J’avais l’impression que beaucoup de choses venaient de là, et qui si quelqu’un pensait suffisamment à ces instants, l’avenir serait réglé avant même de commencer, mais en mieux.

Daniel parle ici d’une scène où sa sœur exerce une violence défensive, une scène où s’annonce le dénouement et dont Elmet fait la véritable tension dramatique. Il s’agirait pour l’autrice d’inventer la possibilité que les choses se passent autrement, que le dénouement ne soit pas aussi tragique. Le récit est entrecoupé de courts chapitres où Daniel raconte sa fuite, la recherche de sa sœur. Elmet, du nom d’un ancien royaume celte, encercle alors l’invention d’une terre mythique, d’une forêt (celle du Yorkshire, celle de Robin des bois) qui « regorgerait d’histoires brisées qui tombaient en cascades, pourrissaient puis se reformaient de façon à mieux ressurgir dans nos vies. » Toute la grande beauté de ce roman, sa nécessité même, est alors d’inscrire une certaine mémoire des luttes « dans la morale de la poésie. » La famille de Daniel s’installe sur une terre inexploitée, un héritage maternel en déshérence, il en fait, comme on disait à une époque heureusement utopiste, une Zone d’Autonomie Temporaire. Très vite, bien sûr, les ennuis s’accumulent. Mais qu’importe tant qu’il reste la possibilité de raconter autrement nos histoires.
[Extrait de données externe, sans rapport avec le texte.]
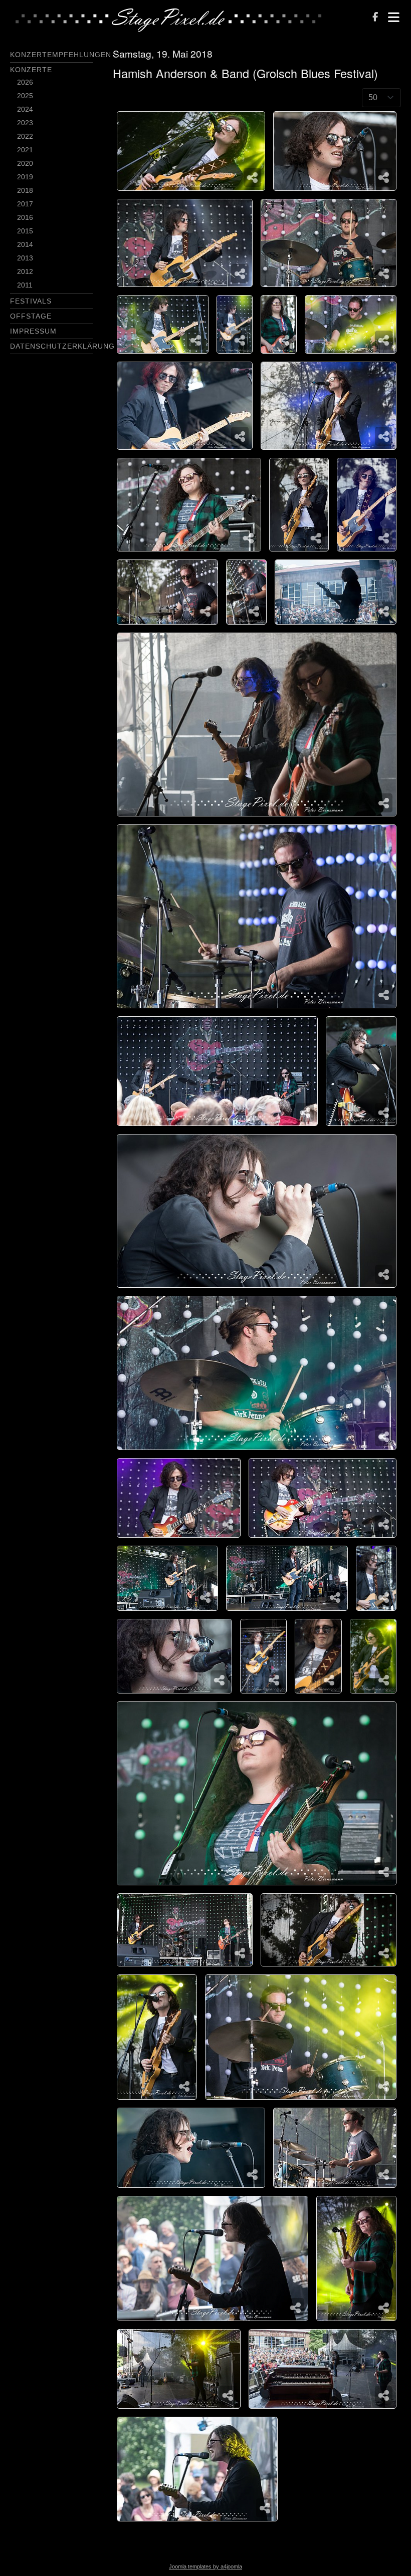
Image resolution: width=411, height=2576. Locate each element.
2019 (25, 177)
Une lutte acharnée contre le « nouvel ordre des choses » qui nous éloigne de l’avenir que nous rêvé, imaginé, imploré, pour lequel il avait prié et s’était battu. Une vraie sympathie pour ces mots de l’autrice prononcés par un ancien syndicalistes qui parvient à organiser le combat contre un magnat local. La beauté surgit là aussi et Elmet parvient toujours à incarner dans des détails et des scènes très bien sentis.



Merci aux éditions Joelle Losfled pour l’envoi de ce roman.